Please, tell us about your art.

My art ranges from digital to traditional, and even occasionally sculptural. I usually draw as realistically as I can, but my people-pleasers tend to be more simple and cartoonish. My art is almost always portraiture, and my strongest portraits are in plain old graphite.

What inspires you?

People around me, both on and off the internet. I’m drawn to aesthetics, so I’ll be inspired my a pretty face, a lovely themed blog, or another artist’s work.

blue vent painting

What got you interested in your field?  Have you always wanted to be an artist?

I’ve been an artist for as long as I can remember. I never really considered my talent and important thing until recently. I’ve been trying to incorporate my passion into my life more and more, including doing commissions (open 😉 ) and posting my work to try and build a career out of it.

Do you have any kind of special or unique signature, symbol, or feature you include in your work that you’d be willing to reveal?

I wish! Maybe I should come up with one. Like a tiny ace flag in the corner or something.

What advice would you give young aspiring artists?

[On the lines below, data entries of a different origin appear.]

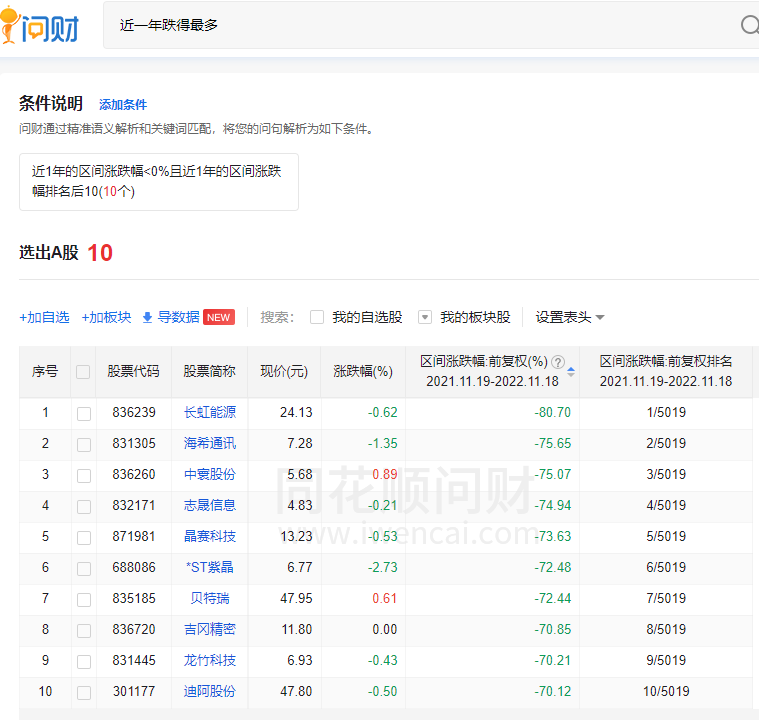This screenshot has height=720, width=759.
Task: Click +加板块 button
Action: [x=106, y=317]
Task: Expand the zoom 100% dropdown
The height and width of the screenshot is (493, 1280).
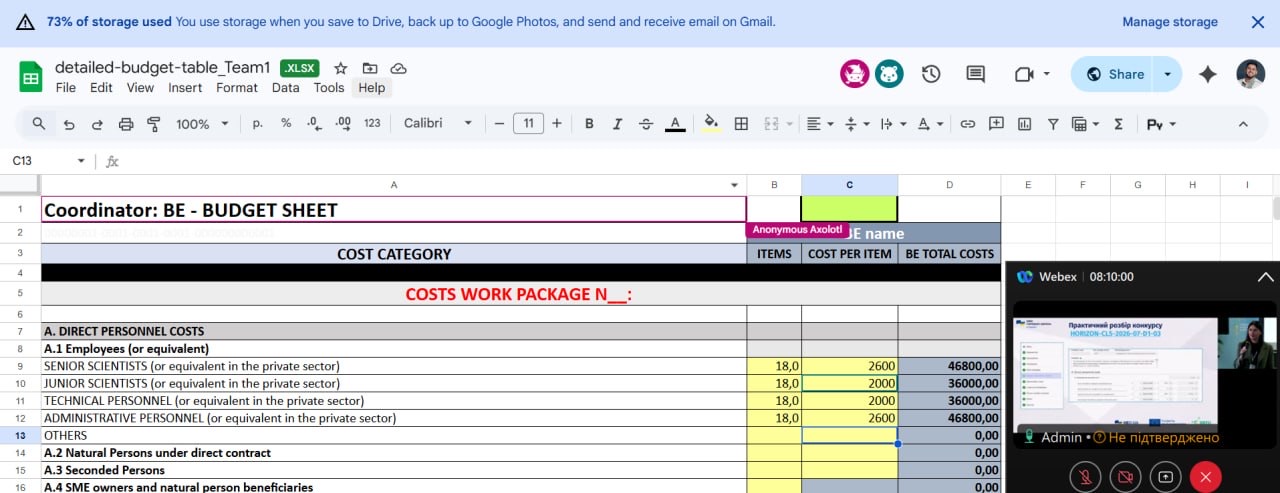Action: (x=202, y=124)
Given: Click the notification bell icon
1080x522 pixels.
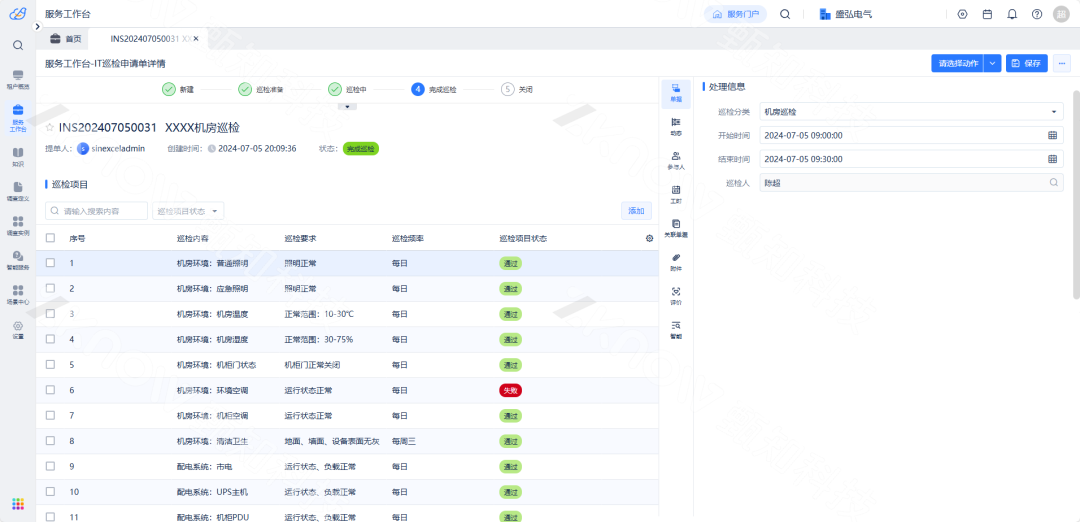Looking at the screenshot, I should click(x=1012, y=14).
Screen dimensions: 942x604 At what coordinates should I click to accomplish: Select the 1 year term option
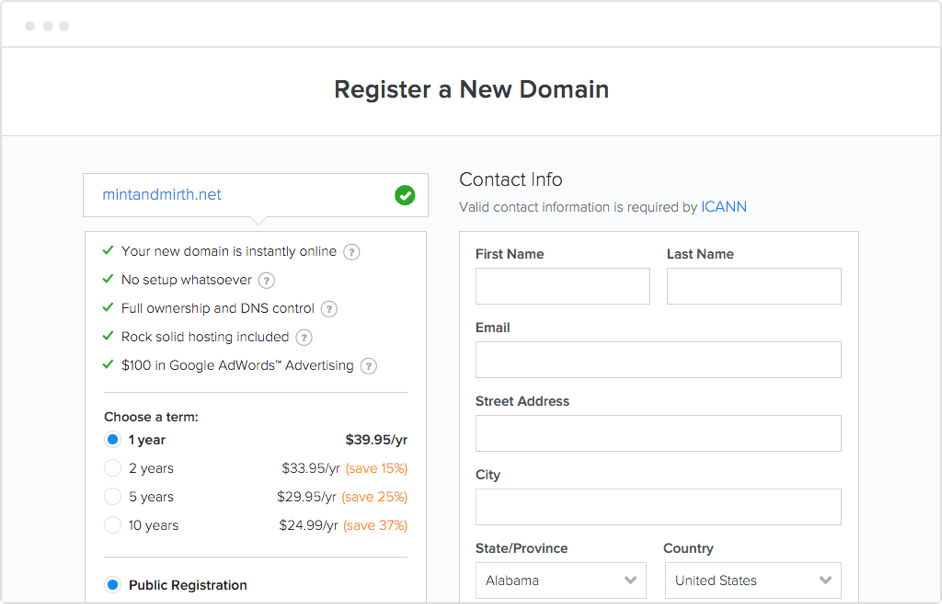112,440
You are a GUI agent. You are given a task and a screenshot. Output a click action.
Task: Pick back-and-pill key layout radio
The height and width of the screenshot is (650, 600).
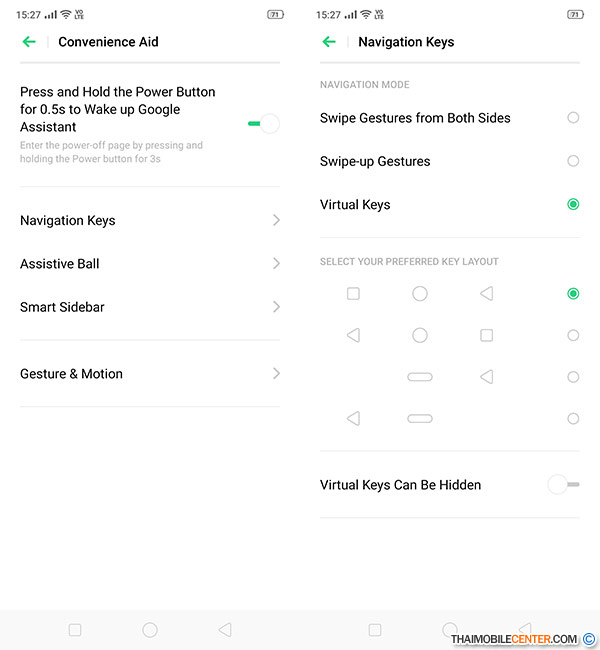pyautogui.click(x=573, y=419)
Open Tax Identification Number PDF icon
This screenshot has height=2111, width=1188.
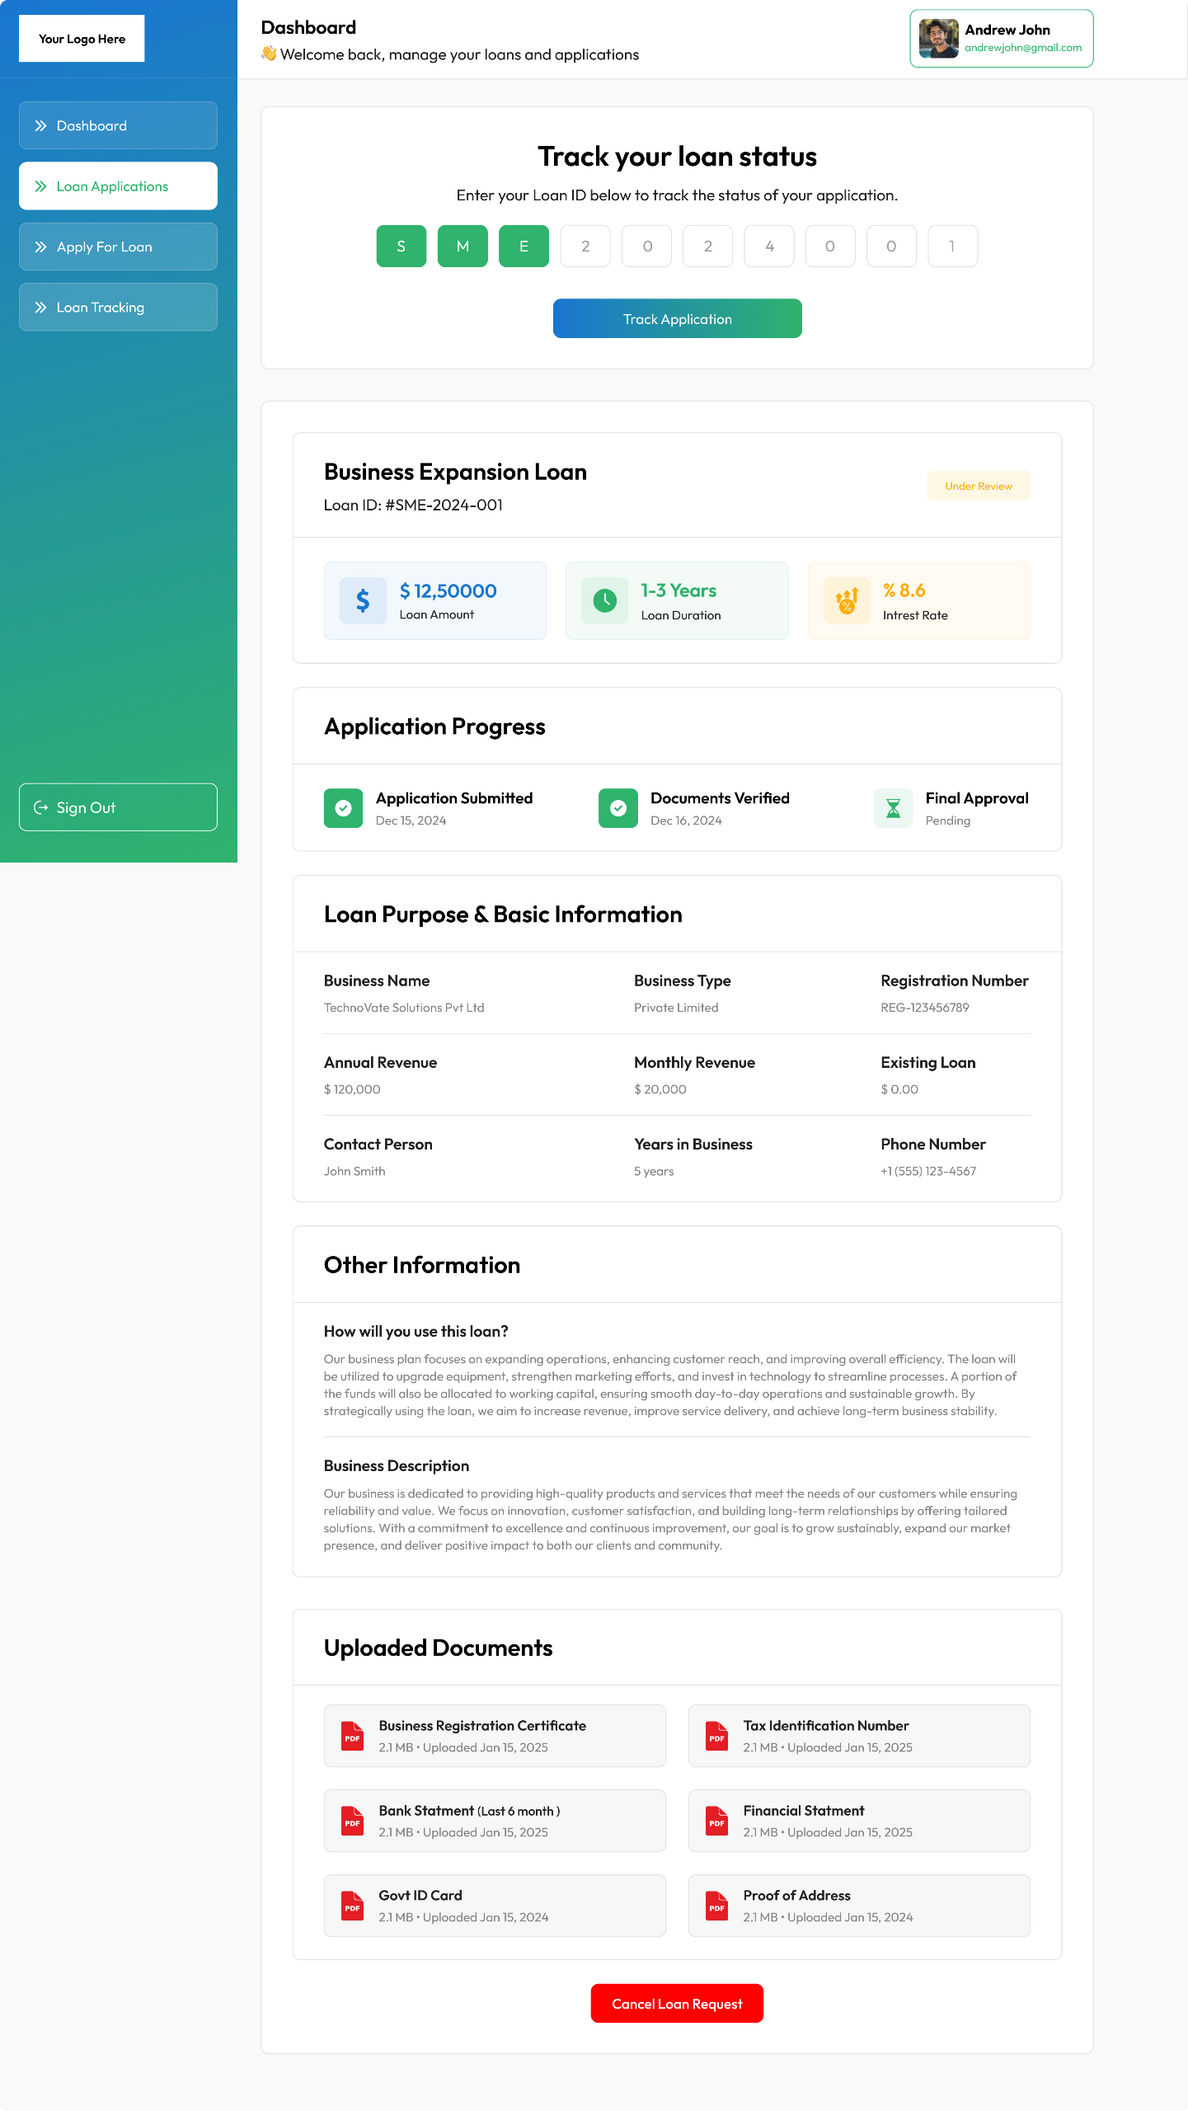tap(717, 1736)
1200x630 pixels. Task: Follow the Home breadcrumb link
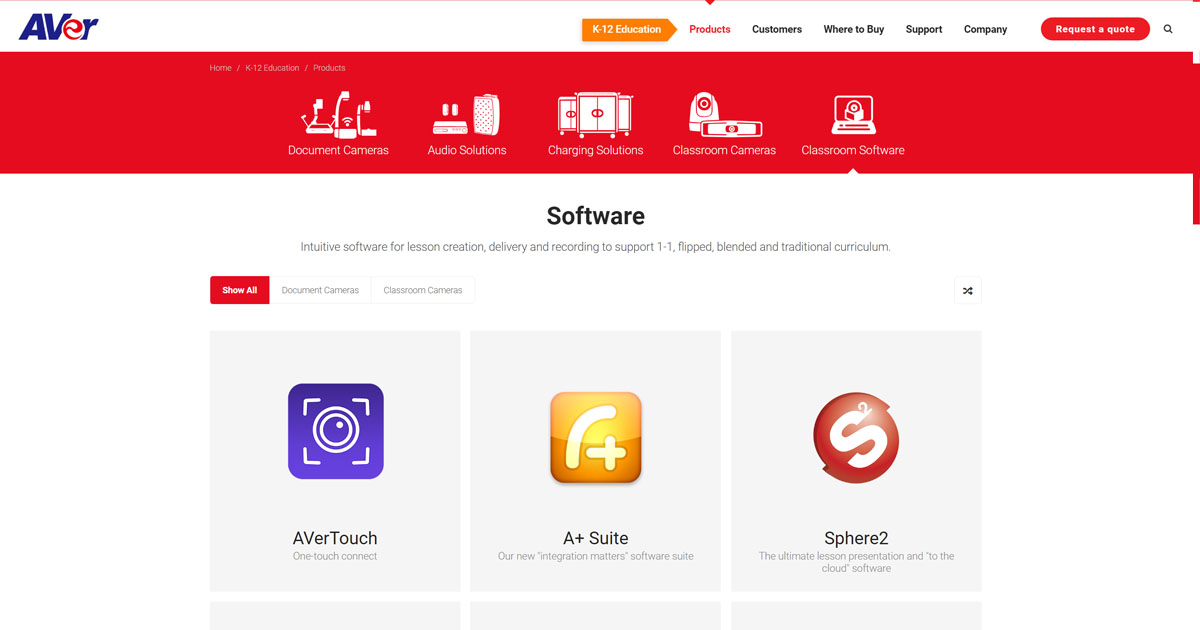tap(220, 68)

Young or new artists should always remember to breathe, taking a step back and looking at where they are. I know I struggled a lot with not living up to my own expectations, so I had to learn to sit back and remember how far I’ve come already in my artistic journey. There will always be someone better than you, and that’s okay. My advice is to take what you can from your experiences. Learn from other artists, acknowledge your mistakes and fix them, and never give in to frustration.

hinanananananata

ASEXUALITY

Where on the spectrum do you identify?

I’m aromantic asexual as far as I know! Still unsure of my romantic orientation but very set on the asexuality.

Have you encountered any kind of ace prejudice or ignorance in your field?  If so, how do you handle it?

Very little. There’ll always be someone who just doesn’t understand when you come out, but for me they have always grown either accepting or quietly confused yet still loving. I’m very lucky in that sense.

IMG_7753

What’s the most common misconception about asexuality that you’ve encountered?

That aroaces have no soul! Honestly, there are different kinds of love. We aren’t all apathetic!

What advice would you give to any asexual individuals out there who might be struggling with their orientation?

Take your time. There’s no pressure to find a label, soon or ever. If you feel that you’re asexual or aromantic, that’s your own business and no one else’s. If you figure that you don’t identify on the ace spectrum even if you thought you did, no worries! The LGBT+ community is one of self discovery.

Finally, where can people find out more about your work?

I have a Redbubble and an art Tumblr, both at monic-artt. (Again, commissions are open!! It’s dirt cheap!)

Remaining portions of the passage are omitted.